Given instruction >> Reproduce every line of the data below verbatim, omitting the pictures from your output.

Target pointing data
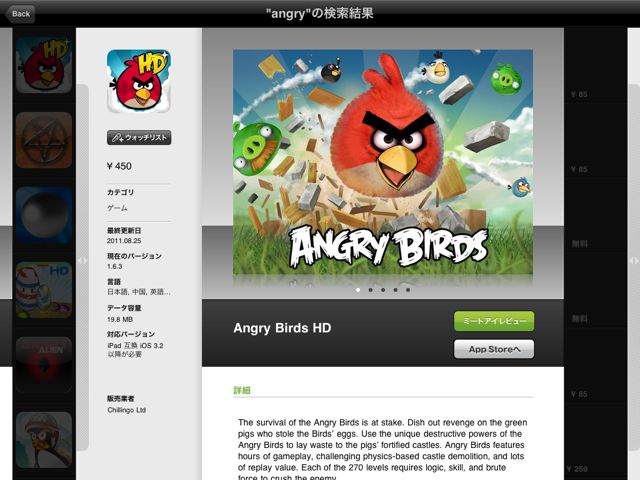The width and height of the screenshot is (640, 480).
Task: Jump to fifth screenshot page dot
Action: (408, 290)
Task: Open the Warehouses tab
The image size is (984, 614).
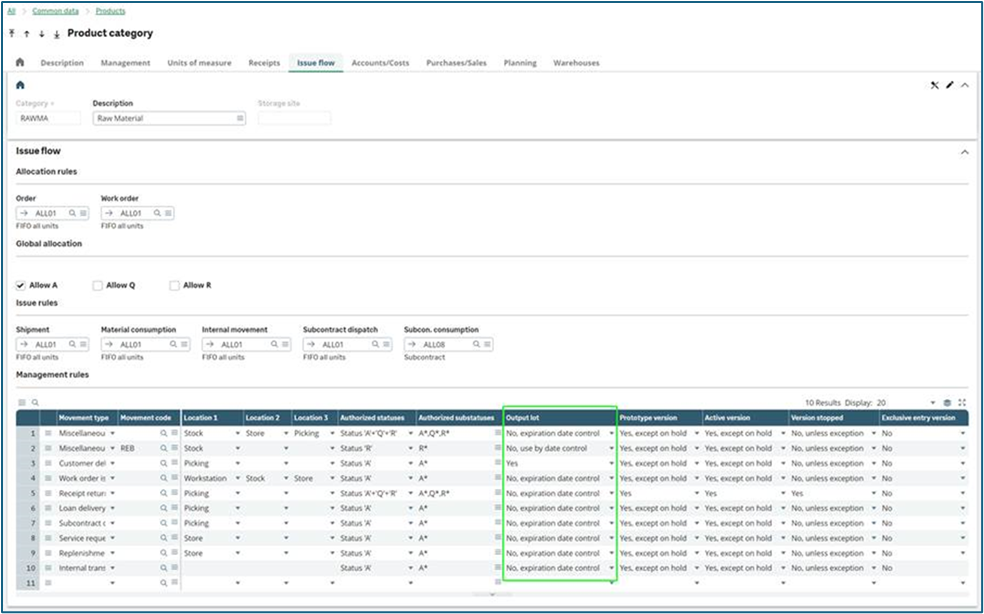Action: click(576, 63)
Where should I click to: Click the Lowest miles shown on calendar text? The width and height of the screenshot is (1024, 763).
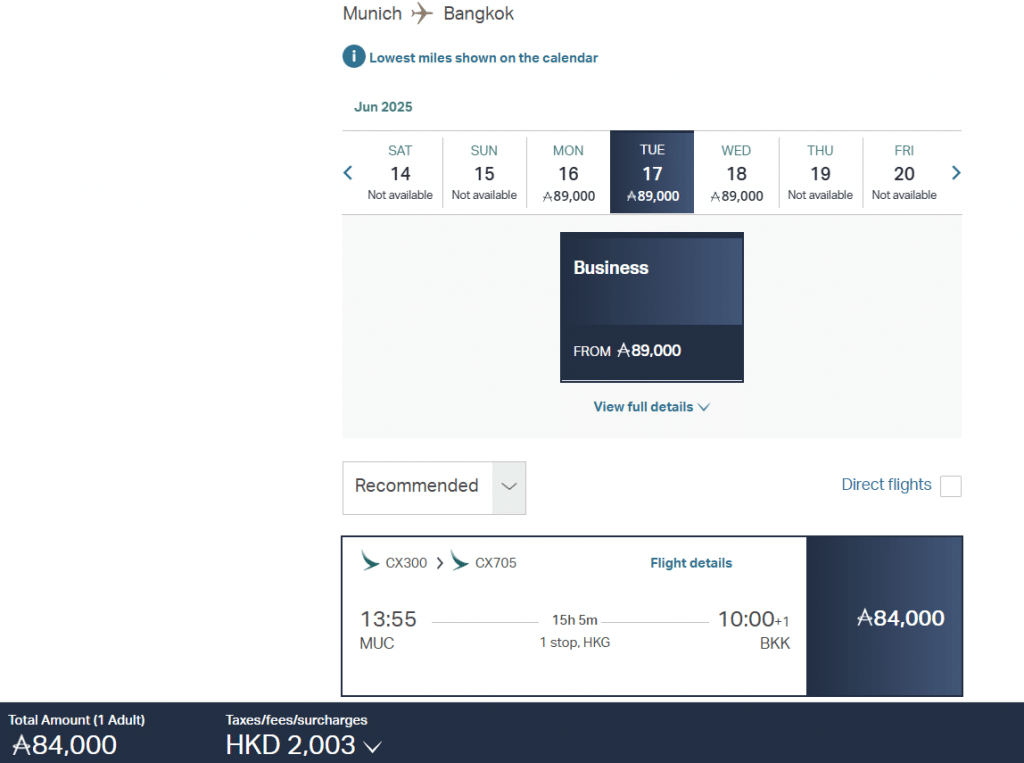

Result below >>
The width and height of the screenshot is (640, 480).
Task: Jump to fifth screenshot page dot
Action: (408, 290)
Task: Open the Warehouses tab
The image size is (984, 614).
Action: click(576, 63)
Where should I click to: Click the Lowest miles shown on calendar text? The width and height of the screenshot is (1024, 763).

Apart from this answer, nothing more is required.